Integrating PureData System for Analytics with InfoSphere Streams

Using Streams operators for effective mass data load to Netezza

This article describes how to perform bulk load from InfoSphere® Streams 2.0 to PureData™ System for Analytics N1001-010 using Netezza technology. The example InfoSphere Streams application demonstrates how Netezza enables a high-throughput connection and allows both systems working together to reach the high throughput that they can offer separately.

Sascha Laudien (SaschaLaudien@de.ibm.com), IT Specialist, IBM

Sascha Laudien photoSascha Laudien is an IT specialist for the IBM Data Warehousing Center of Excellence in Germany. He joined IBM in 2003 where he started to expand his areas of expertise in admiistration of DB2 databases, data warehousing, information integration, and analytical application development. Until 2009 he was part of the IBM Information Management services team, where he supported various customer projects in Germany using a wide variety of data warehousing and business intelligence capabilities. In the Data Warehousing Center of Excellence he is currently running proofs of concept and benchmarks with IBM Smart Analytics System.



Günter Hentschel (guenter.hentschel@de.ibm.com), Software Development Engineer, IBM

Güenter Hentschel Günter Hentschel has worked as a software development engineer at IBM since 2007. He gained experience in application development with InfoSphere Streams working on projects for telecommunication providers Ufone Pakistan and Sprint USA, the German army, and a German solar technique provider.



Heike Leuschner (heike.leuschner@de.ibm.com), Advisory Software Engineer, IBM

Heike LeuschnerHeike Leuschner is an advisory software engineer for IBM big data solutions. She joined IBM in 2007. Her expertise is in the analysis of requirements and design of IBM InfoSphere BigInsights solutions.



04 June 2013

Also available in Chinese

InfoSphere Streams is a high-performance computing platform that enables continuous and extremely fast analysis of massive volumes of streaming data from multiple sources. The Netezza appliance loads these data sets and stores them for analysis by PureData System for Analytics. This scalable, massively parallel system enables clients to perform complex analytics on enormous data volumes.
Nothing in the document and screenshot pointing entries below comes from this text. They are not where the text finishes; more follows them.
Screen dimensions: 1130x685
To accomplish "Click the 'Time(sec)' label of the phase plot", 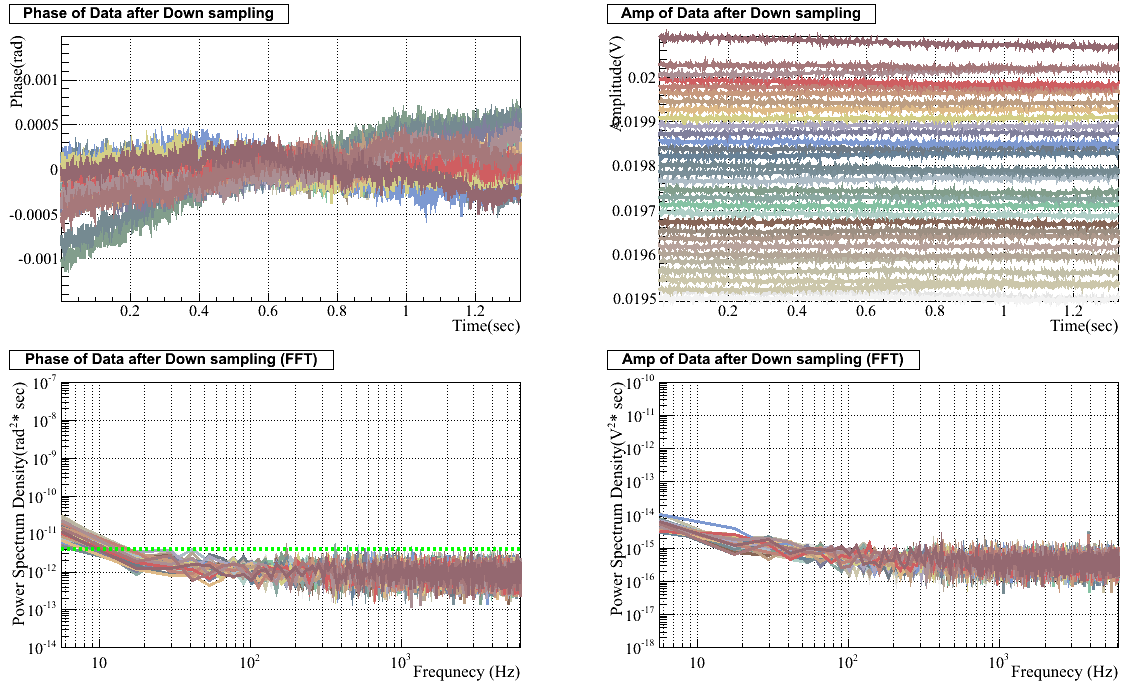I will pos(485,326).
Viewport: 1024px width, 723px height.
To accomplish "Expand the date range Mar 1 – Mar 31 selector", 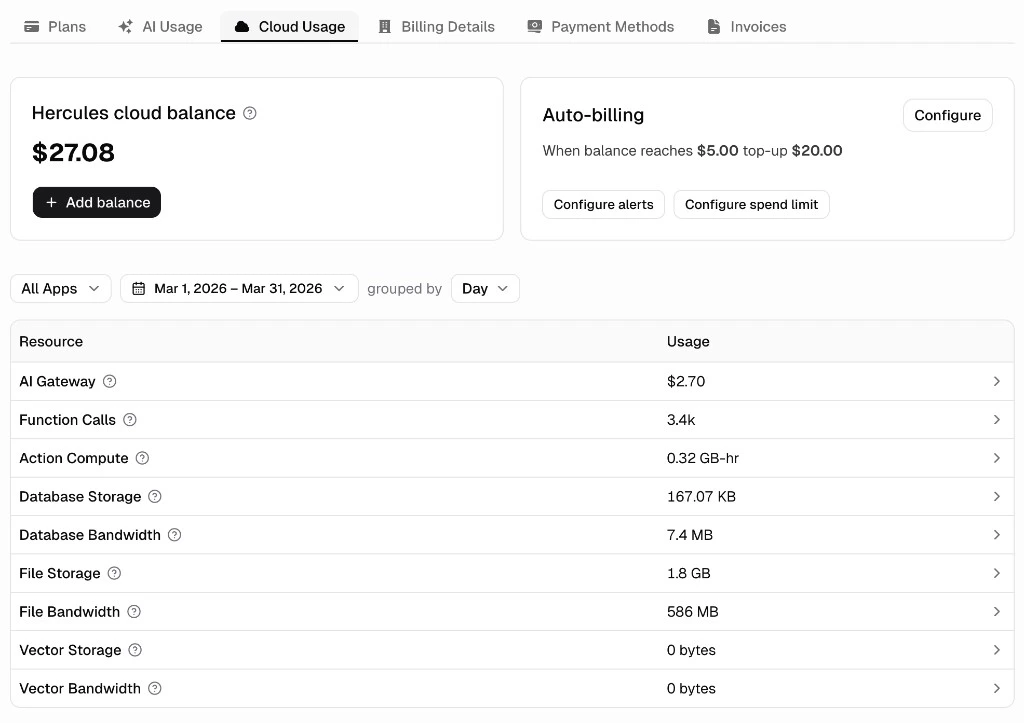I will [x=239, y=288].
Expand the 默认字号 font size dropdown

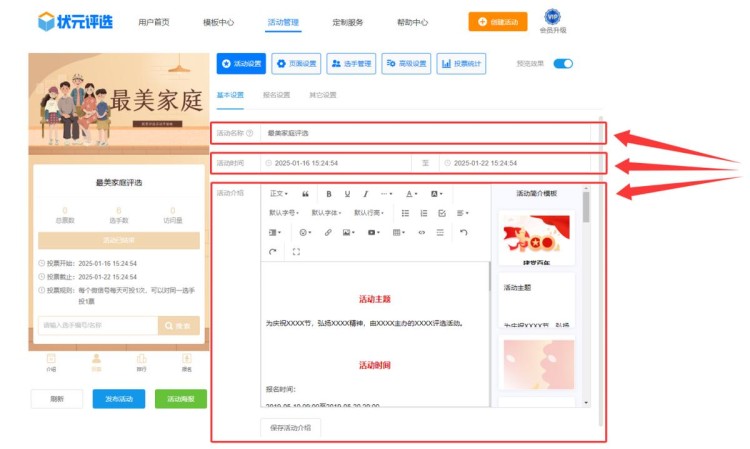pyautogui.click(x=286, y=213)
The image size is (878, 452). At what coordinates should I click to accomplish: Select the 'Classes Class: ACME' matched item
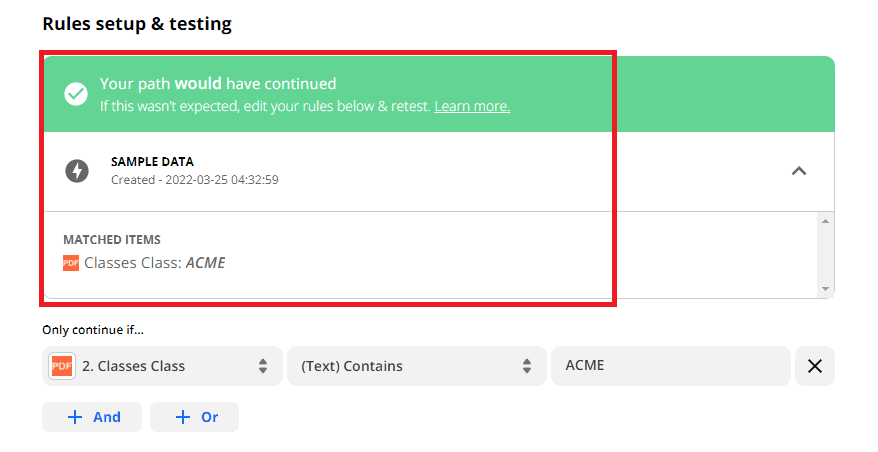point(154,263)
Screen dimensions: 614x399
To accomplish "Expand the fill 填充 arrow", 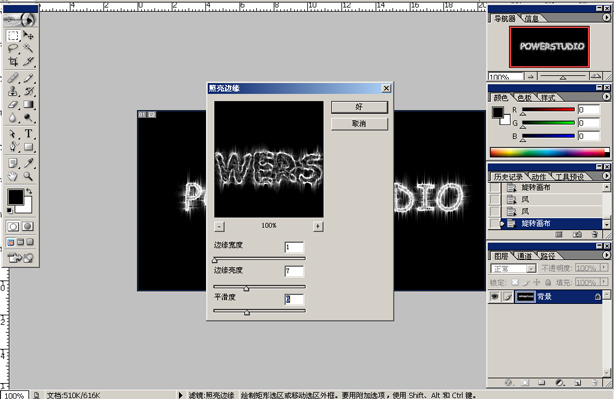I will click(604, 282).
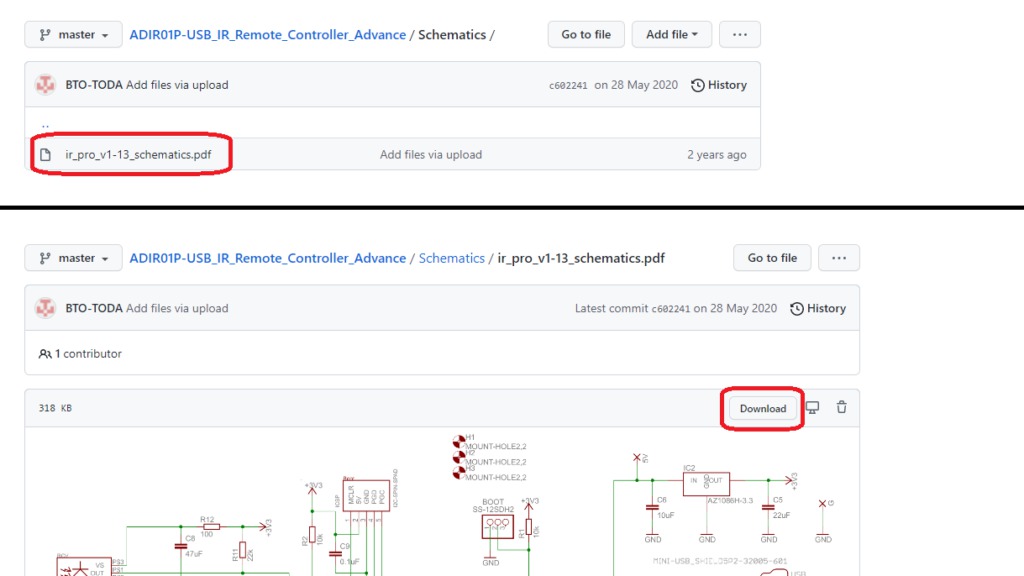1024x576 pixels.
Task: Open the lower master branch dropdown
Action: point(72,257)
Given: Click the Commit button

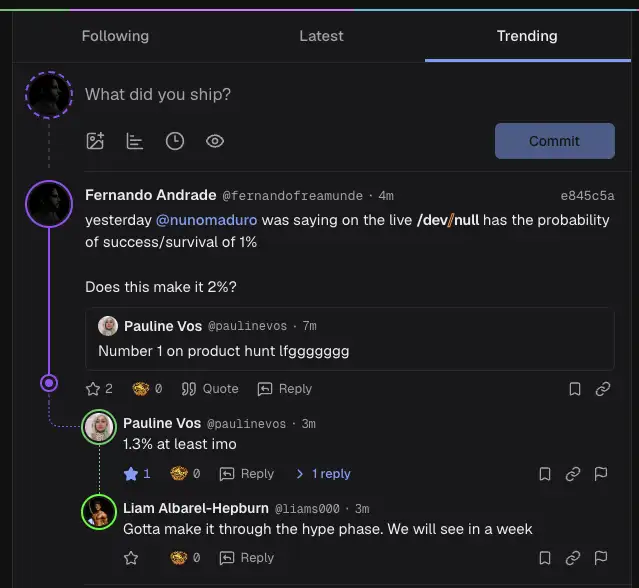Looking at the screenshot, I should tap(555, 141).
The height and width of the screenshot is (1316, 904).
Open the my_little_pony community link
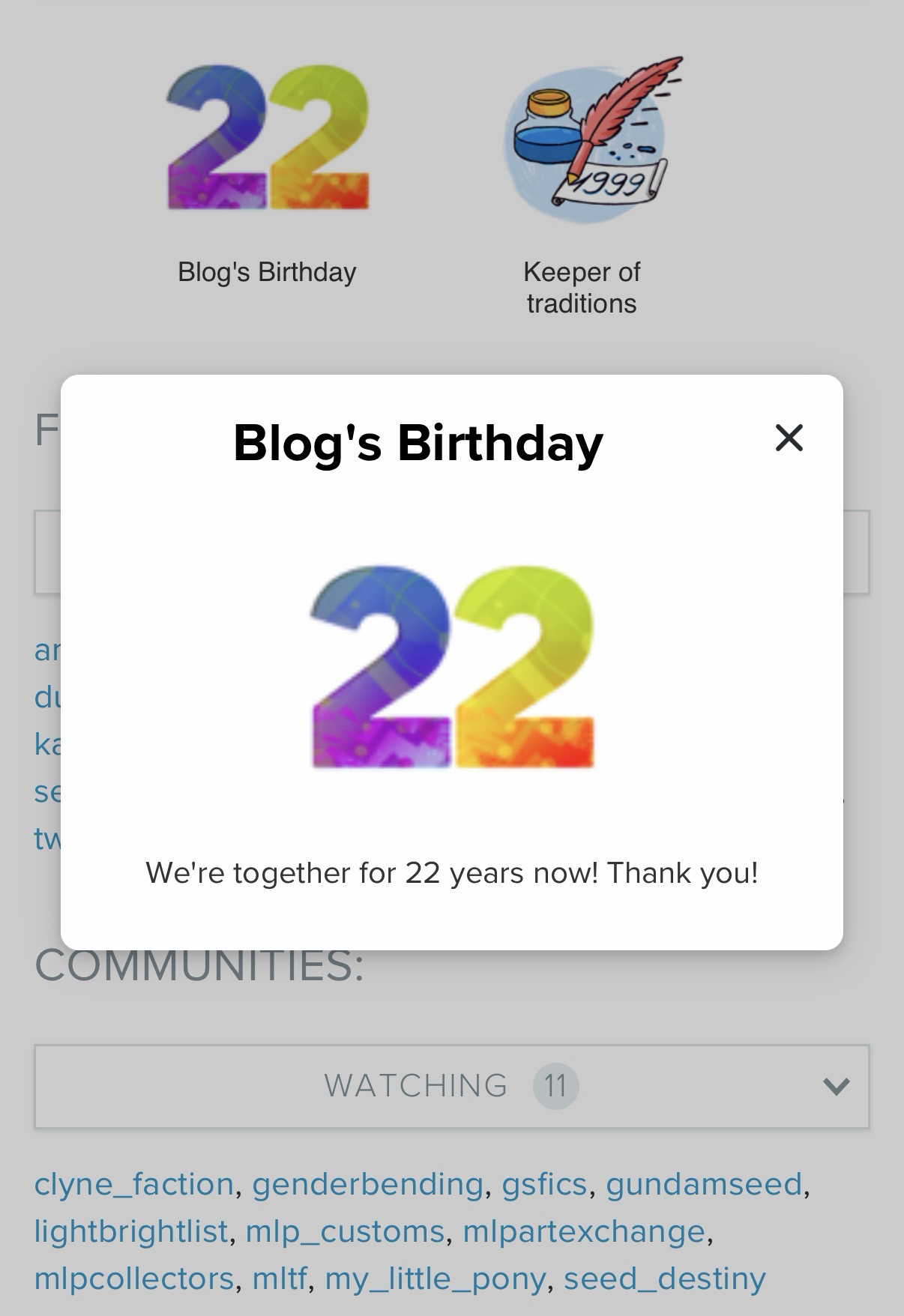[x=435, y=1279]
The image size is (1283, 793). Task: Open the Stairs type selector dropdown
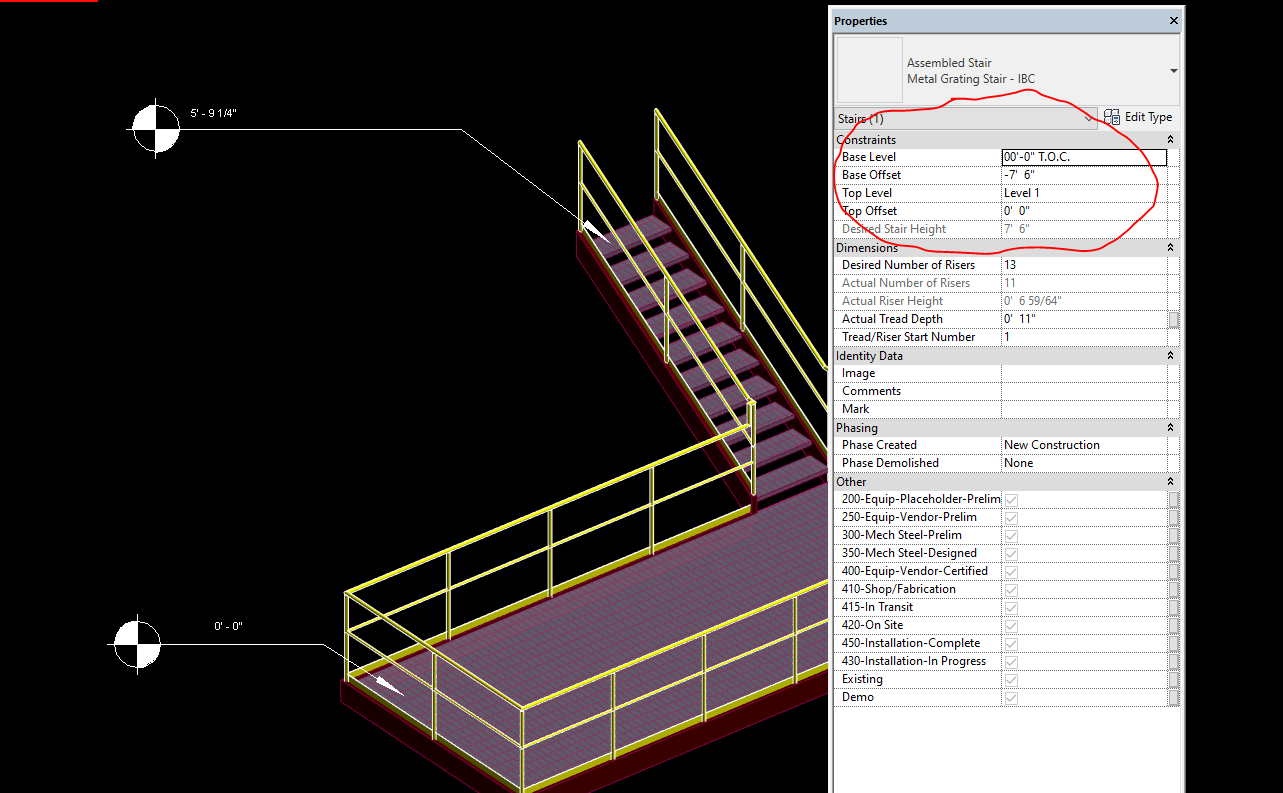coord(1089,118)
However, the default ODBC operator delivered with the Streams 2.0 standard database toolkit isn't enough to maximize the strengths of the high-performance loading utility between the systems. You need to use the bulk load function nzload, which is delivered with the Netezza client. This article shows how to construct C++ primitive operators to use that functionality and how to call the operators from Streams Processing Language (SPL).

Preparing the Netezza and Streams environment

We wanted to look at the interconnection between Streams and Netezza — and especially the usage of the high-performance load utility from Streams into the Netezza database. Our test environment included the PureData System for Analytics N1001-010 (powered by Netezza) and Streams 2.0 as a single-server installation. (For the Streams general installation directions, refer to the product documentation.) The default communication port of the Netezza appliance is 5480, which we used to establish the connection. Figure 1 shows our test environment.

Figure 1. Netezza/Streams connection
Illustration shows IBM PureData System for Analytics N1001-010 on the left and IBM InfoSphere Streams 2.0 on the right, connected by a 5480 communication port

Netezza preparation

One of Netezza's advantages is its simplicity. Consequently, you don't have to take care of the underlying database layout, such as bufferpool and tablespace design. For the Netezza preparation, you need only to create a database: "create database <DB-Name>" and then define a table into which data from Streams should be loaded:

"create table <TABLE-NAME>
      (col1 integer,
      col2 char(20),
      col3 timestamp)"

Streams preparation

To connect Netezza and Streams, and enable the speed of the high-performance Netezza load utility, you'll have to install the Netezza client on the Streams server. Download the Netezza client software. Look for Information Management > IBM Netezza NPS Software and Clients > NPS_7.0.0 > Linux.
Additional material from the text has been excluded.